処分基準の透明化を要求 消費者委(2017.5.25)
消費者庁による特定保健用食品(トクホ)買上調査で関与成分量が表示値を下回る商品が2品見つかった問題をめぐり、消費者委員会が同庁の対応に疑問や不満の声を上げている。同庁が表示許可を取り消さない方針を示しているためだ。関与成分や品質管理の問題を背景にした取消処分事例が実際あるだけに、「消費者にとって、取り消す場合と取り消さない場合があるのは分かりにくい」などと指摘する声が上がっている。
また、消費者委は23日、「消費者基本計画工程表の改定素案(平成29年4月)に対する意見」の最終取りまとめを行い、公表した。トクホを含めた保健機能食品全体について、不適切な商品が見つかった場合の行政処分の是非に関する判断基準を早急に検討するよう同庁に求めている。

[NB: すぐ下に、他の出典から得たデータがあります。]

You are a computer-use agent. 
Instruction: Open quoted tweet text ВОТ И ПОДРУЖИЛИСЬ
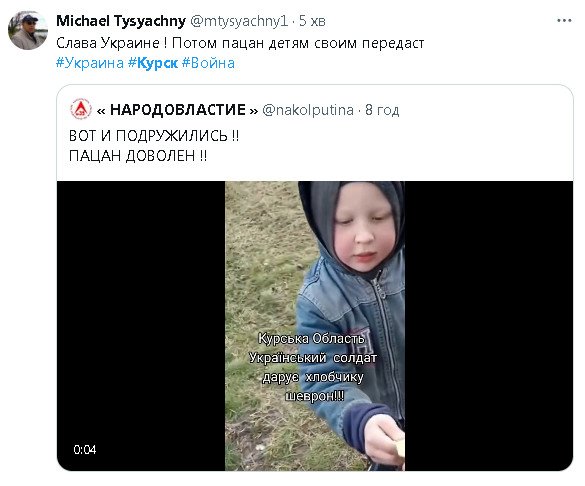tap(154, 135)
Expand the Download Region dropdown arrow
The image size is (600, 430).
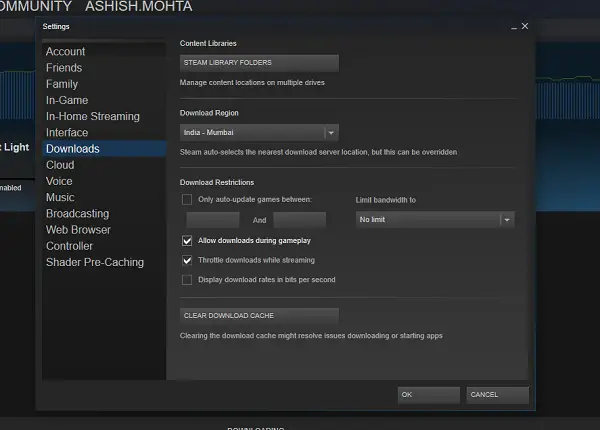click(x=331, y=133)
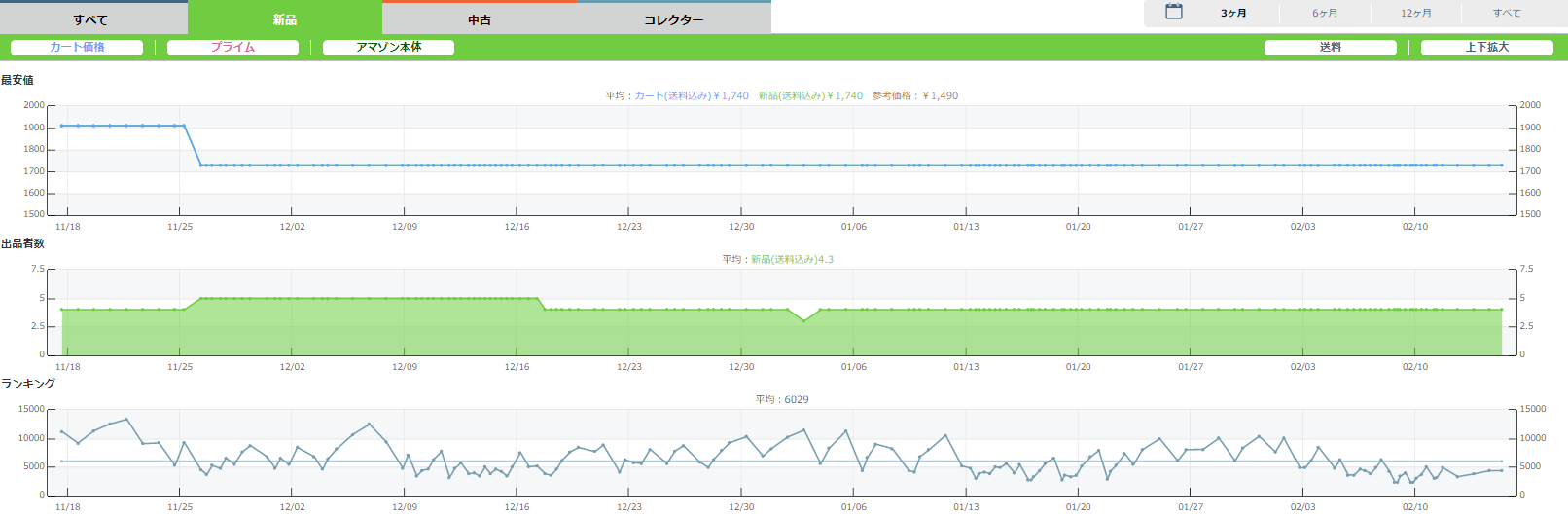This screenshot has height=517, width=1568.
Task: Select the すべて time range at top right
Action: pos(1507,14)
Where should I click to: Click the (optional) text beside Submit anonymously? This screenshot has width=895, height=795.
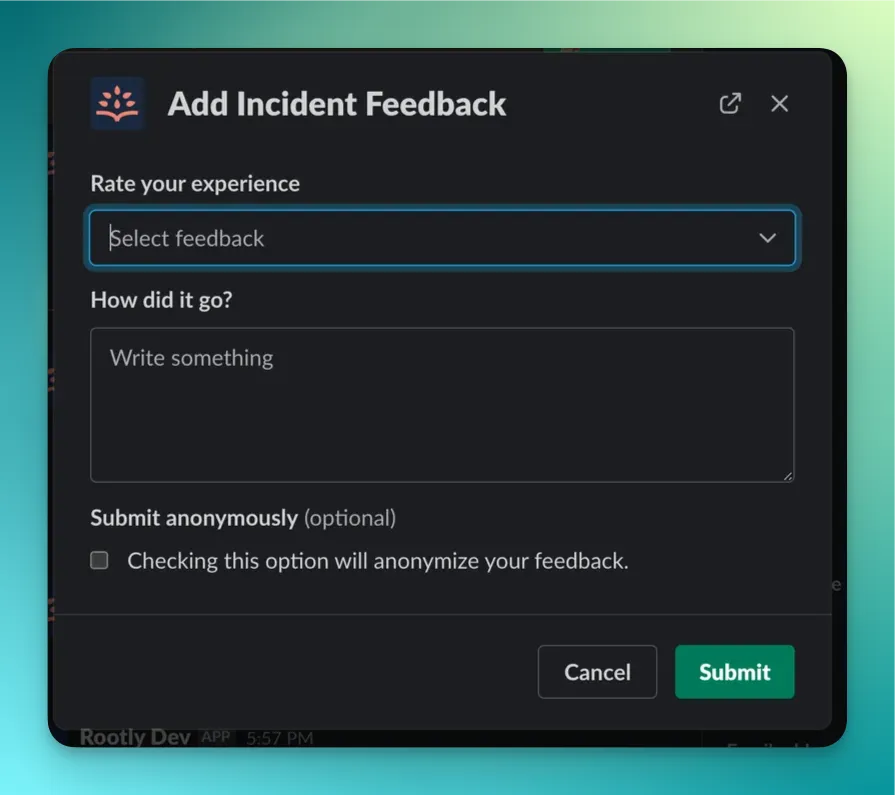pyautogui.click(x=350, y=518)
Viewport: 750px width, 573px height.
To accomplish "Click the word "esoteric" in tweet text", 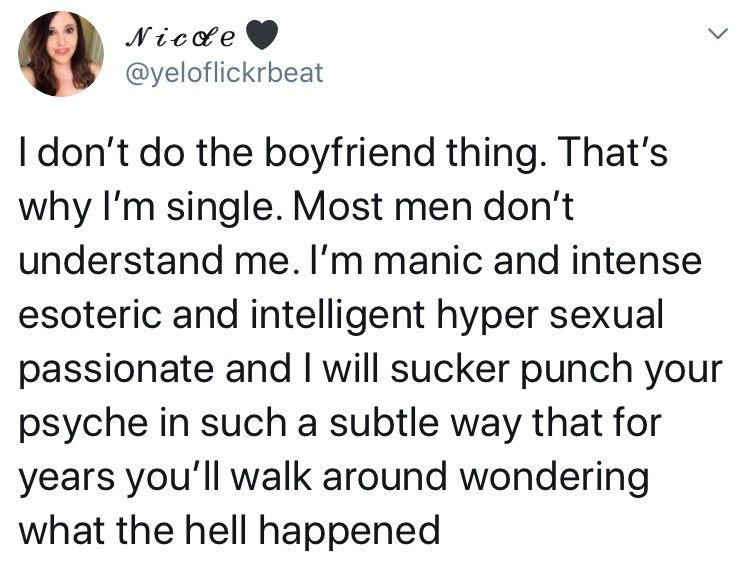I will tap(90, 314).
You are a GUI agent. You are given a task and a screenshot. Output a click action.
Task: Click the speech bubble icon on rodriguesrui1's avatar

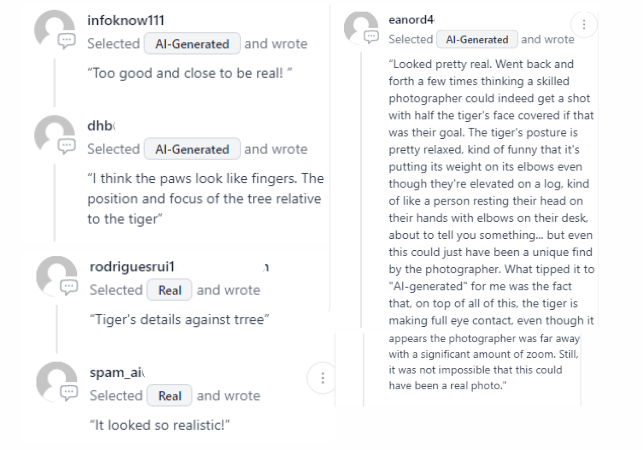click(69, 287)
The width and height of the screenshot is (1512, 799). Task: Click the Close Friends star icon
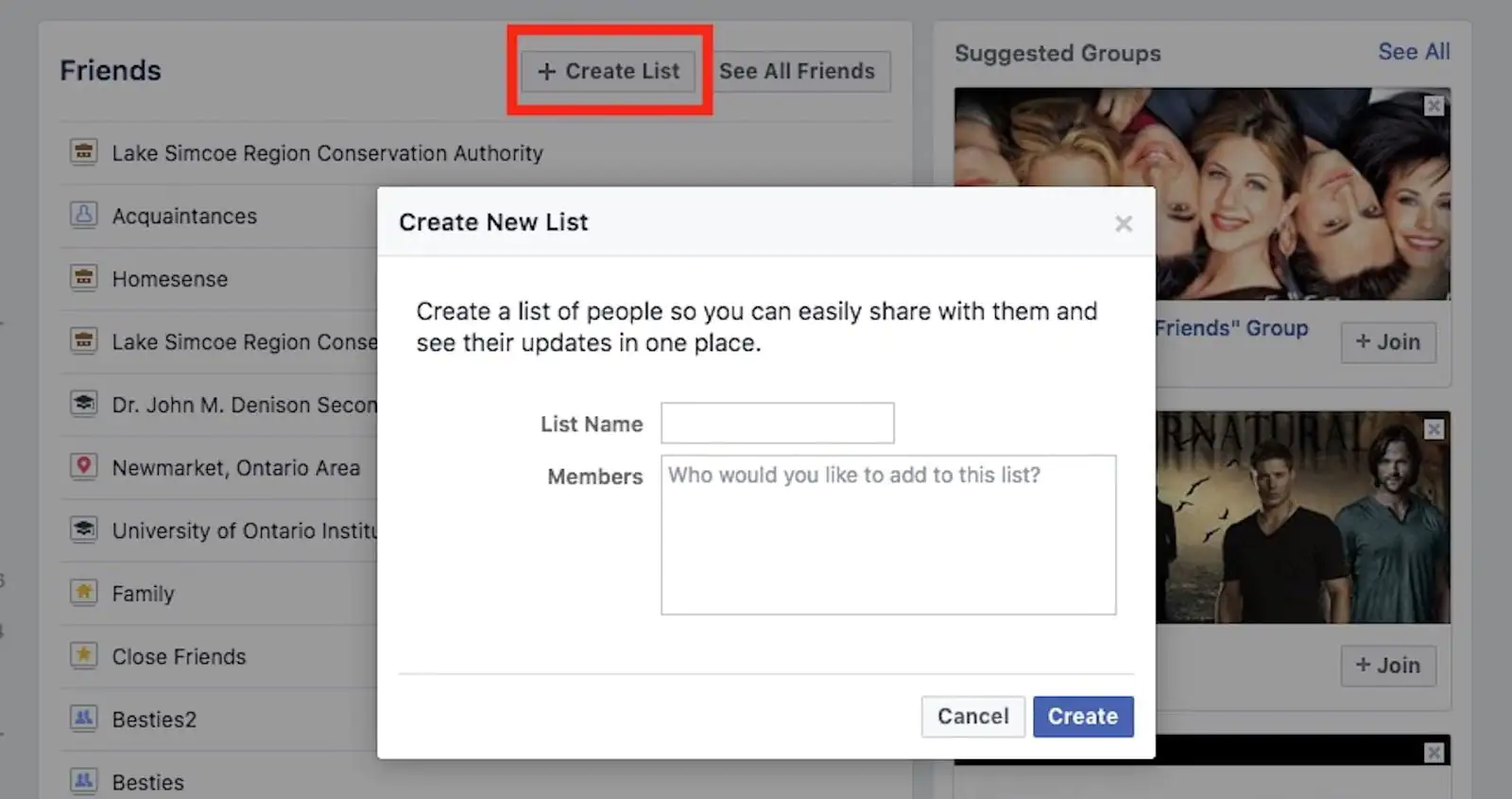pyautogui.click(x=84, y=655)
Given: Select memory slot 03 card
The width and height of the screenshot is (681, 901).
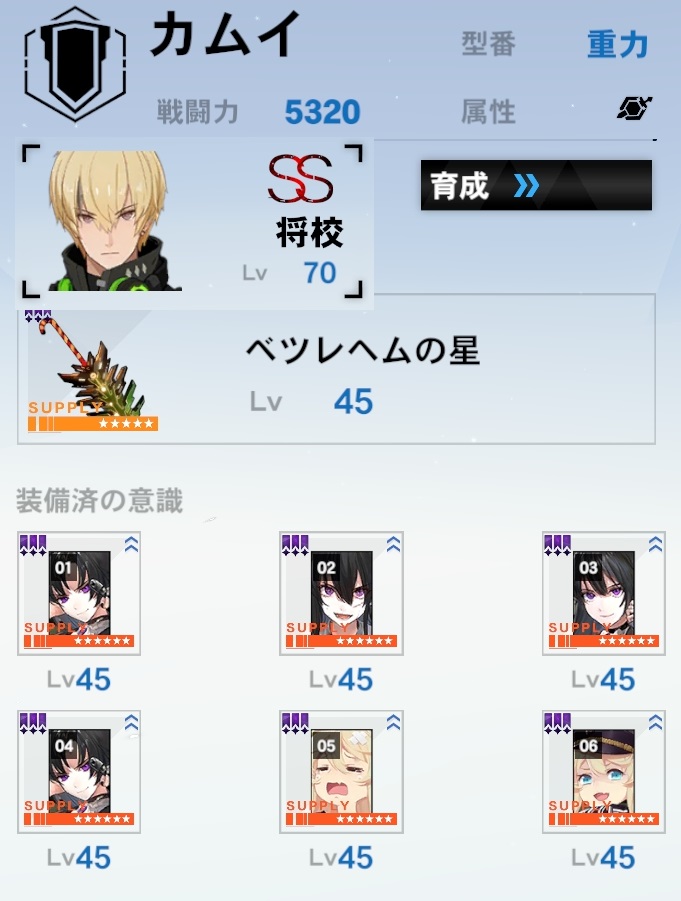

工程表の改定素案に対して消費者委はもともと、食品表示に関して①消費者等への周知の強化と健康食品の表示・広告の適正化②トクホ等の制度・運用の見直し③機能性表示制度の見直しに関する取り組みスケジュールなどを明記するよう求める方針だった。その中で、トクホ買上調査の結果や、それに対する同庁の対応方針が明らかになったことを受け、保健機能食品で不適切な商品が見つかった場合の行政処分に関する対応ルールとして判断基準の明確化・透明化のほか、当該商品の販売量や違反状況などに関する情報開示のあり方を検討するよう、追加して要求した格好だ。
消費者委は23日に本会議を開き、買上調査結果について同庁食品表示企画課から聞き取りを行った。河上委員長は、「買上調査をして中身を審査するのであれば、審査基準や対応方針をあらかじめ明らかにしておくことが必須」だと指摘した上で、今回の同庁の対応には「疑問がある」と不満を表明。ほかの委員からも、「許可取消しの基準が明らかにされていない」などとして処分基準の透明化を求める声が上がっていた。